We call this overall approach to building better pipelines Froxt Data Flow. Froxt Data Flow can be summarized with five principles, derived from the trends we’ve witnessed emerging over the last few years:
- Streaming: Use streams and a streaming platform to store and maintain real-time, high-fidelity, event-level reusable data within the froxt data flow network, rather than pushing periodic, low-fidelity snapshots of data to external repositories.
- Decentralized: Separate concerns and assign pipeline responsibilities to the teams closest to the data at that point in its journey so as to better facilitate sharing and reuse. Maintain a network of streams that encapsulate reusable data that can be shared and applied in multiple contexts, rather than integrating data in a centralized data warehouse. Orient teams of business subject matter experts and data practitioners around streams in the network, and the exchange of data between the teams closest to the data at that point in its journey, rather than concentrating work in a centralized, domain-agnostic data team.
- Declarative: Use declarative languages to create expressive and easily evolved representations of what a froxt data flow does—where the data comes from, where it goes, what it should look like along its journey—as opposed to using imperative idioms, which couple intent and implementation.

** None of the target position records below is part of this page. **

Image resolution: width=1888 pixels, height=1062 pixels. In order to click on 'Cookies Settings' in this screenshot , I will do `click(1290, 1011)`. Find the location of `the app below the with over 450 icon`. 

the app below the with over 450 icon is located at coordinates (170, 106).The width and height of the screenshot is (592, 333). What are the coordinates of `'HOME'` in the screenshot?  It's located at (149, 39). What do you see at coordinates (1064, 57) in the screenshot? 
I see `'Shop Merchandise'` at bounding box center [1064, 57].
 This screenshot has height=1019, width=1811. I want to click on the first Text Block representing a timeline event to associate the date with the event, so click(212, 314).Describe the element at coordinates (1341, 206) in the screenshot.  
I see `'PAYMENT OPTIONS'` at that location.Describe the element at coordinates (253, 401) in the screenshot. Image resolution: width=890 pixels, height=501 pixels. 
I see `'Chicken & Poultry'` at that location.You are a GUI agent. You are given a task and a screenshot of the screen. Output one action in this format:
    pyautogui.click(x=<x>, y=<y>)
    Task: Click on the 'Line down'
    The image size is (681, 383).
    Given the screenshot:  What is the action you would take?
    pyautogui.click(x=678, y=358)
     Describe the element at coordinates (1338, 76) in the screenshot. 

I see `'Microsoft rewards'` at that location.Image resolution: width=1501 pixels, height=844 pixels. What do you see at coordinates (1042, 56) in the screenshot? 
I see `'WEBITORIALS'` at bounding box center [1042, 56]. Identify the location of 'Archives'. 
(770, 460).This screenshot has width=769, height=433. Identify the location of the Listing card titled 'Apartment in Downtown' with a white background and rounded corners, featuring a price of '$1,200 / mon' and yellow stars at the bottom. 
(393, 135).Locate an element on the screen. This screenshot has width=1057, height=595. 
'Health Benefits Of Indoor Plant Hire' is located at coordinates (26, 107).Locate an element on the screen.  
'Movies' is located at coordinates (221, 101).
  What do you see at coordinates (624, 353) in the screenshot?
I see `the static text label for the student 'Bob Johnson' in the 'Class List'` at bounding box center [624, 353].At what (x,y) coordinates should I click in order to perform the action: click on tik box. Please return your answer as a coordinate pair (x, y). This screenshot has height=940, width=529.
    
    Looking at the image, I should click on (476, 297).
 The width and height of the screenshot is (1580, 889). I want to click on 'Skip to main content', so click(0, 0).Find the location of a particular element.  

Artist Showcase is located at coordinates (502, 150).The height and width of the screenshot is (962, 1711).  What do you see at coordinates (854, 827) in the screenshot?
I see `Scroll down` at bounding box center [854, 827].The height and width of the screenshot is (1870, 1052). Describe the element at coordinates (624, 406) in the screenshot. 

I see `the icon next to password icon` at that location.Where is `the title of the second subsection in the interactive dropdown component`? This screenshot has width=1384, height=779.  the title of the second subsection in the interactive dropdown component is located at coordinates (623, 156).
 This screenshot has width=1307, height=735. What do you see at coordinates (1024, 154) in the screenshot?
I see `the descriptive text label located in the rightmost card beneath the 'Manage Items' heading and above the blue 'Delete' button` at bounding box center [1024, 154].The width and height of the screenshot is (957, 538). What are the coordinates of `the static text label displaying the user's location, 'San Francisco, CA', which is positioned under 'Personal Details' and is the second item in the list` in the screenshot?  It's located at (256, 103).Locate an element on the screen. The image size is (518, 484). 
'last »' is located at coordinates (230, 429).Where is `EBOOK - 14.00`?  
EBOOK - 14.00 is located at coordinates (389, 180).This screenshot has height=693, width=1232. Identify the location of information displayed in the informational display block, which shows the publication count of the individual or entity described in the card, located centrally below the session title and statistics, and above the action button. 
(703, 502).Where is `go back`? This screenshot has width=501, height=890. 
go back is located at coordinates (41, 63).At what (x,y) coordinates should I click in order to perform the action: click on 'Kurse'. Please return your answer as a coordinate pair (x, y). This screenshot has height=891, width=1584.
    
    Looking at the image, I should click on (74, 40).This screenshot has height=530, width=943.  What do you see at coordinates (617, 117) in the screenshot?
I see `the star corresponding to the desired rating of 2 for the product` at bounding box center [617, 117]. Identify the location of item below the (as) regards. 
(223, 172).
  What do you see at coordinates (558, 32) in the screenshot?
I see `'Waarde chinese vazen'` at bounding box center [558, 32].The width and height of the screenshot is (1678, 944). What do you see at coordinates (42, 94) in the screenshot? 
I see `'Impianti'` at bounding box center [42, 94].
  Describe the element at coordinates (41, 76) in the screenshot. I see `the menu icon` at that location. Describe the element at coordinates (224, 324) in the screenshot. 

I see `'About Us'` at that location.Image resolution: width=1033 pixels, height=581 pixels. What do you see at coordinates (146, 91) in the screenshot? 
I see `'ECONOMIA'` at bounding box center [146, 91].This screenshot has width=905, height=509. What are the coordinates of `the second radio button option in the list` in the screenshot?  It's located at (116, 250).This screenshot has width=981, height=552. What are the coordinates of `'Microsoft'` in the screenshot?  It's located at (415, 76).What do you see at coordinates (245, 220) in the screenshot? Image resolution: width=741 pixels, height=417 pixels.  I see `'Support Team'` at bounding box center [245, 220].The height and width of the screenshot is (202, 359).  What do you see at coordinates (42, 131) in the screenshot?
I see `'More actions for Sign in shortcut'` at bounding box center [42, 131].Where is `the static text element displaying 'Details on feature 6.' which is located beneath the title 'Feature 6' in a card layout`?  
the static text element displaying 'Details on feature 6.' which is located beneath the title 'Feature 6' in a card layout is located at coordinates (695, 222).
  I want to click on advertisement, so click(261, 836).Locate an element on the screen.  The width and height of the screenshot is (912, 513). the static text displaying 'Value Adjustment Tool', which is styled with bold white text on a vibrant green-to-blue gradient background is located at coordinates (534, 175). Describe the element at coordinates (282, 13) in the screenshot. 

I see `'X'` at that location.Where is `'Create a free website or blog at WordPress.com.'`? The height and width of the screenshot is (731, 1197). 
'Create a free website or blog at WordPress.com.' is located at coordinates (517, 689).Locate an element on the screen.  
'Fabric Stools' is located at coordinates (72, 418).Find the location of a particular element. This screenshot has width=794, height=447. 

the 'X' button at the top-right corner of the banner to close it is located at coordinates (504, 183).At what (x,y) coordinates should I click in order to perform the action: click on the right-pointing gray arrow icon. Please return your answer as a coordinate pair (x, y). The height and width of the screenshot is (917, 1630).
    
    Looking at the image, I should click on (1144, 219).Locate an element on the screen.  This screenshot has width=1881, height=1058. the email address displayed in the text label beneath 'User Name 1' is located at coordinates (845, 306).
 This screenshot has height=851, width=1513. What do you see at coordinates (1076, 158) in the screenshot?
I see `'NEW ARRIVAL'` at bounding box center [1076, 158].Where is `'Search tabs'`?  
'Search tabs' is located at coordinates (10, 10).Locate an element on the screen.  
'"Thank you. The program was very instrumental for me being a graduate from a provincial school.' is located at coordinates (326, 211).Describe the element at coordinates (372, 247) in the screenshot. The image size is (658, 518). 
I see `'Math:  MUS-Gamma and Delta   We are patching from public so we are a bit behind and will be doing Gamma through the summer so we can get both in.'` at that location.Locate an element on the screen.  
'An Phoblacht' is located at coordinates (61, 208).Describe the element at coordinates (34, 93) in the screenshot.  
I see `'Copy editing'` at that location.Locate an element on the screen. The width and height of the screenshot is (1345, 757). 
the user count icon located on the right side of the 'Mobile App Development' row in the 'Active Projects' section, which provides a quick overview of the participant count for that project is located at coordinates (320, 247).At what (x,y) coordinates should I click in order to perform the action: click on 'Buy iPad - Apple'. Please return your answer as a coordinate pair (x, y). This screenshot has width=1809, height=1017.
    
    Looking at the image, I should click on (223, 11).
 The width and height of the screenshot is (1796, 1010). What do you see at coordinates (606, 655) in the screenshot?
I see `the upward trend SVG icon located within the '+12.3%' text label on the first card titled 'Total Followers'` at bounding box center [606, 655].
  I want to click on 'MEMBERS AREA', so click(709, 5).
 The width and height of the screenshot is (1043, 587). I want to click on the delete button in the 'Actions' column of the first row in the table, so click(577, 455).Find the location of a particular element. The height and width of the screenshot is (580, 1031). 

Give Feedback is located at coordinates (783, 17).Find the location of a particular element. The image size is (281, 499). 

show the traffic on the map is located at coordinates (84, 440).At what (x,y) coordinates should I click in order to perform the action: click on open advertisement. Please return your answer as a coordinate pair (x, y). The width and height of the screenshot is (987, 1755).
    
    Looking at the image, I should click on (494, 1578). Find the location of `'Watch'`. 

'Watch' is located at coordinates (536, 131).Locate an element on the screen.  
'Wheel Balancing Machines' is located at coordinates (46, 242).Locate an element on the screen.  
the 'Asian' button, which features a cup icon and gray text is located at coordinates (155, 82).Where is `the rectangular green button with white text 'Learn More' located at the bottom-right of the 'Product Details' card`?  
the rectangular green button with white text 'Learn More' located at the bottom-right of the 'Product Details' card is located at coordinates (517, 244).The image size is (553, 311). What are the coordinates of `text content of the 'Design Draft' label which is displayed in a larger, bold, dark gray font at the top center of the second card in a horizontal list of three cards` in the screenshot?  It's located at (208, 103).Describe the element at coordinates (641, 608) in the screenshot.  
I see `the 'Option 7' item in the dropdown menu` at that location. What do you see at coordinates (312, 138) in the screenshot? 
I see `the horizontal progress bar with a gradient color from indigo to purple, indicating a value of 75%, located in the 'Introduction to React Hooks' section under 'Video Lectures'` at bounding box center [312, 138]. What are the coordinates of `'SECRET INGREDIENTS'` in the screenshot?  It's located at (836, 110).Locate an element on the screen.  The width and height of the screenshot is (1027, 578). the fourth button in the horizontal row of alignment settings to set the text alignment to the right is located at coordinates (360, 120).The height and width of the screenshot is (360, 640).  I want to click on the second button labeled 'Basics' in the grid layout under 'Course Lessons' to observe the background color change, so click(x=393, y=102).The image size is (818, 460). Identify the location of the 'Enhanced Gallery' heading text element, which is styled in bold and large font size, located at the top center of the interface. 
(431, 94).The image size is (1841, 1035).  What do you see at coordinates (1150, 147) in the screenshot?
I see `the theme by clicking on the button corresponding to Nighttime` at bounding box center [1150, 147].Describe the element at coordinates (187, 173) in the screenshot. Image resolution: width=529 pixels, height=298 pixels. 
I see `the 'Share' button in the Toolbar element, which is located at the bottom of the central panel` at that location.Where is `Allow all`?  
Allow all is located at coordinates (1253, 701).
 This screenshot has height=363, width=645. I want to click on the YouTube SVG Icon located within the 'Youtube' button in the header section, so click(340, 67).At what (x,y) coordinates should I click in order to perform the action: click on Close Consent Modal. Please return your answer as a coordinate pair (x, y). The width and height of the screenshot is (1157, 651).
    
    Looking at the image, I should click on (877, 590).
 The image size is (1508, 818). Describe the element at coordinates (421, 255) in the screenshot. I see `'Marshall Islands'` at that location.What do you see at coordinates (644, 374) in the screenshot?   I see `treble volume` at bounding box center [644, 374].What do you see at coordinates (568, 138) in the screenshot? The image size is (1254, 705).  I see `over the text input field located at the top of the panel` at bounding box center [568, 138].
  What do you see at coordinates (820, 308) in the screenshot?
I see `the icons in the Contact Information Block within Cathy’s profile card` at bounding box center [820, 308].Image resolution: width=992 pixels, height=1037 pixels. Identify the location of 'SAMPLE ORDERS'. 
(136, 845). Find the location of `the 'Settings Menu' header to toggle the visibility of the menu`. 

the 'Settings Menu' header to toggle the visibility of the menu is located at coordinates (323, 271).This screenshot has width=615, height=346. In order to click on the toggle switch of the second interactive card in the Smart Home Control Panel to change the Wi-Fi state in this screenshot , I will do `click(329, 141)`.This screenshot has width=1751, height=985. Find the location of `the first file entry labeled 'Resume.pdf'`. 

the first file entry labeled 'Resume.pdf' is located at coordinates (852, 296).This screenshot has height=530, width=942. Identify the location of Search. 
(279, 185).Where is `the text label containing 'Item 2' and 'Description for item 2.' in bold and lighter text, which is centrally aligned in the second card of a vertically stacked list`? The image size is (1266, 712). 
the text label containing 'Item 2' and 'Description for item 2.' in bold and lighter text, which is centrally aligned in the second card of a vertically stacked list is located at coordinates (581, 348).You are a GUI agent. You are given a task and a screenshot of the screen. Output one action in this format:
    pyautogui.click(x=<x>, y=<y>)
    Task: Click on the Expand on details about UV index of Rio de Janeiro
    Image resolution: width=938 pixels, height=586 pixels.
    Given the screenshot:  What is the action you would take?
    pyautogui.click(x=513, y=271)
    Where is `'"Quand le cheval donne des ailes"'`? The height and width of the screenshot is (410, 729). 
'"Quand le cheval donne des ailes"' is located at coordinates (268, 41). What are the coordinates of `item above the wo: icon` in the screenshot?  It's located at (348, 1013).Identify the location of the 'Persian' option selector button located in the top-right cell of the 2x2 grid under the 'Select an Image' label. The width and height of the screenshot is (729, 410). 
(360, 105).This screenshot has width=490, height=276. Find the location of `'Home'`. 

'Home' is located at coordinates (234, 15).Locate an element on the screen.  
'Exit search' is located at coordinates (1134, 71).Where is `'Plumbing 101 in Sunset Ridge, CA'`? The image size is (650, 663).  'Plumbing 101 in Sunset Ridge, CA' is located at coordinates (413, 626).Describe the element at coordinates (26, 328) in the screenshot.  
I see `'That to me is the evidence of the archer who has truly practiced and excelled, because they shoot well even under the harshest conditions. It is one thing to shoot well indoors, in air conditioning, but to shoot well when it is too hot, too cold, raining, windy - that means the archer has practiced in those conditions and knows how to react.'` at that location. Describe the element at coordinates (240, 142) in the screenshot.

- Developer-oriented: Use tools and frameworks that allow froxt data flows to be factored into separate components comprising open formats that can be developed, tested, and versioned independently, rather than monolithic, closed platforms that deliver proprietary pipeline artifacts that can only be tested once deployed.
- Governed: Provide platform-wide automated policy, continuous observability, and intuitive search, discovery, and lineage capabilities to increase the safety, efficiency, and usability of the platform, rather than using manual, out-of-band governance structures and having to integrate siloed security and visibility features across multiple pipeline components.
Conclusion
Pipelines are the essential plumbing without which a data-driven organization can’t function. Froxt Data Flow is the name for five principles that together help us build better pipelines. These principles are important because they encapsulate the end goals pipeline developers should measure their solutions against. Building a froxt data flow means building pipelines in ways that scale to address not only the data requirements across an organization, but also the communication, accessibility, delivery, and operational needs of the entire data ecosystem.